Means complaints will not factor in Media Bureau finding of discrimination on part of operators

By John Eggerton -- Broadcasting & Cable, 1/27/2009 2:57:00 PM

Posted at 4:24 p.m. ET

In a victory for cable operators, the FCC is now expected to return a half-dozen program access complaints to an administrative law judge, which means the complaints will be adjudicated over a longer period of time and without factoring in the Media Bureau's tentative finding that the operators had discriminated against the complainants.

That is according to a source familiar with the swift-moving decision, which will be done on the commission's own motion, rather than in response to any of the specific filings by either party.

Operators had asked acting FCC Chairman Michael Copps to step in.
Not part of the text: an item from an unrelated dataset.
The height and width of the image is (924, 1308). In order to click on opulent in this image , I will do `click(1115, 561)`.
The move would preempt a Media Bureau deadline of Jan. 28 for filings related to the complaints, which had been lodged against Comcast, Cox, Time Warner and Brighthouse by the NFL Network, Wealth TV, and Mid-Atlantic Sports Network. The bureau had originally delegated fact-finding on the complaints to an FCC judge. But when that judge said it would take longer than the bureau's 60-day deadline for a decision, the Media Bureau reasserted its jurisdiction and tried to speed the process along. Operators backed the ALJ route, particularly since the judge also declined to count the tentative finding against. Programmers wanted the expedited schedule backed by the bureau and its former boss, FCC Chairman Kevin Martin.
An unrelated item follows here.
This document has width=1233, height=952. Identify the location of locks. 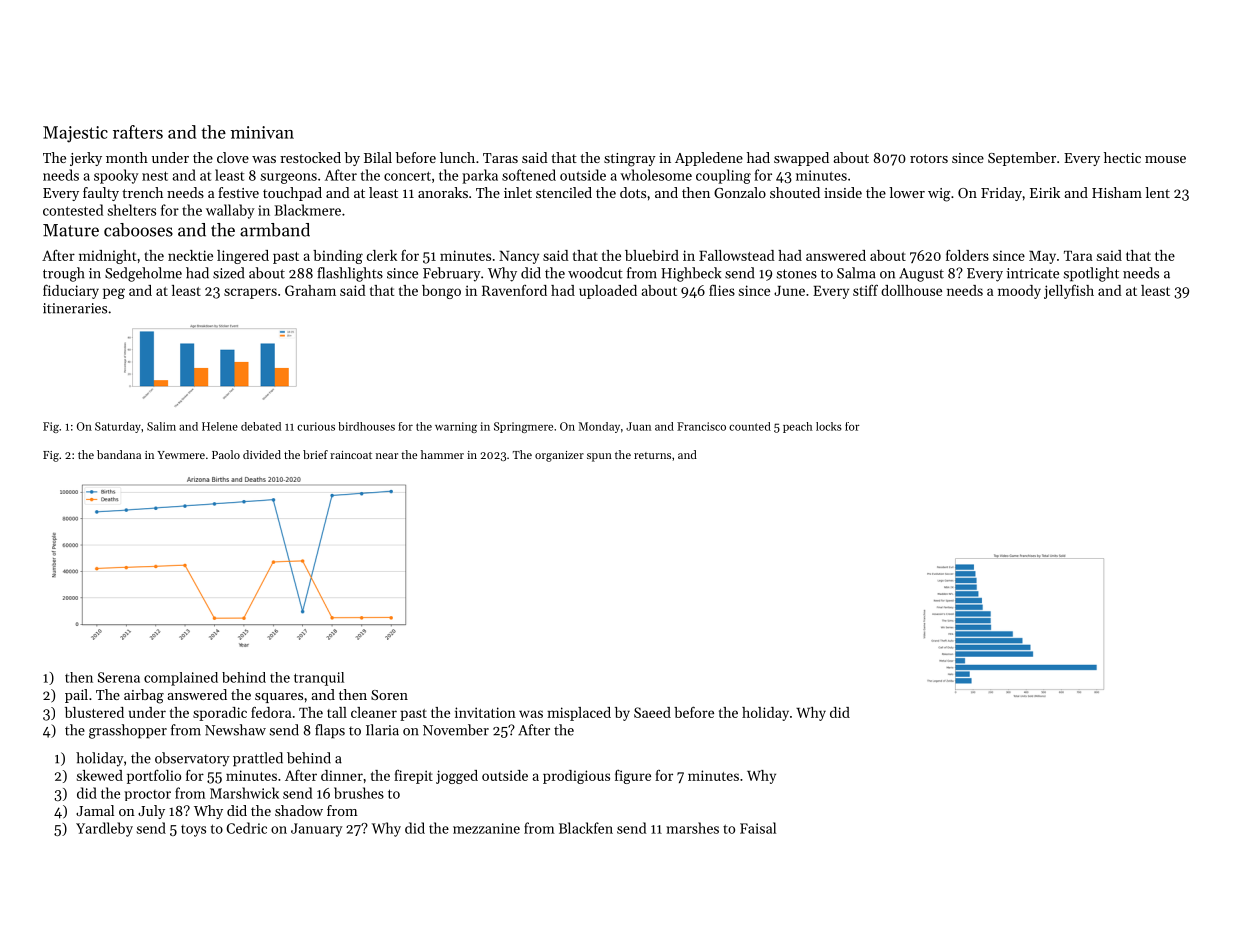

Saying they recognized the press of other matters, like the DTV transition, operators had argued in the letter to Copps that if prompt action on the review application or stay motion was impractical, Copps could always instruct the bureau to rescind the orders reclaiming jurisdiction, and allow the ALJ to continue along his planned schedule, which he put on hold last week.

The FCC appears to have taken the latter route.

Earlier Tuesday, programmers were busy preparing those filings under the expectation, and hope, that the deadline would hold.